The DDCR generally applies to taxpayers who are subject to the thin capitalisation rules. 

Although the focus of the draft PCG is on restructures to avoid the application of the DDCR, it usefully sets out 11 examples of when the DCCR rules may or may not need to be considered and guidance on how to practically apply the DDCR. Key points to note are:

  • Timing: In order for the DDCR to apply in an acquisition case, a taxpayer must generally acquire an asset from a related party known as an associate pair. Example 1 confirms the time to test this associate pair relationship is when the asset is acquired.

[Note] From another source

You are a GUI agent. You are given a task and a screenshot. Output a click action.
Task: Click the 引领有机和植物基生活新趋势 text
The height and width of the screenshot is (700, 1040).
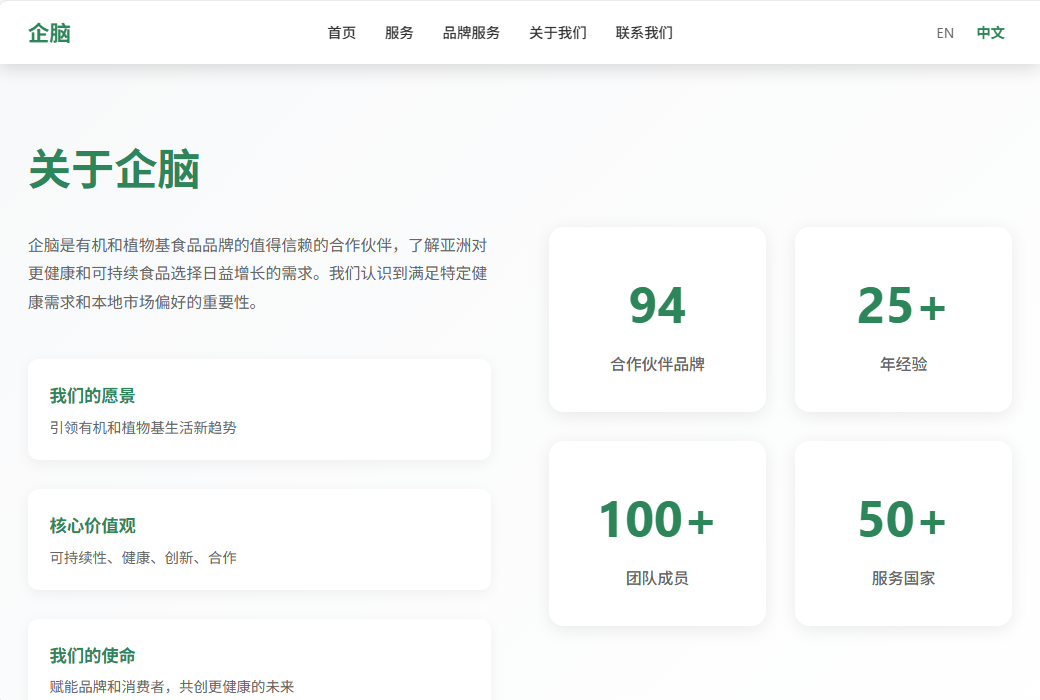point(143,428)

  • Tracing: Example 3 involves an Australian company borrowing from a related party into fund its commercial operations and to pay dividends to its foreign resident parent. The ATO is of the view the Australian company will need to consider the application of the DDCR to the extent to which the borrowing funded or facilitated the funding of the dividends, which highlights the importance of tracing and tracking the use of funds. The ATO states that they expect taxpayers to keep contemporaneous documentation and associated analysis on the operation of the DDCR (including evidentiary support for tracing the use of funds).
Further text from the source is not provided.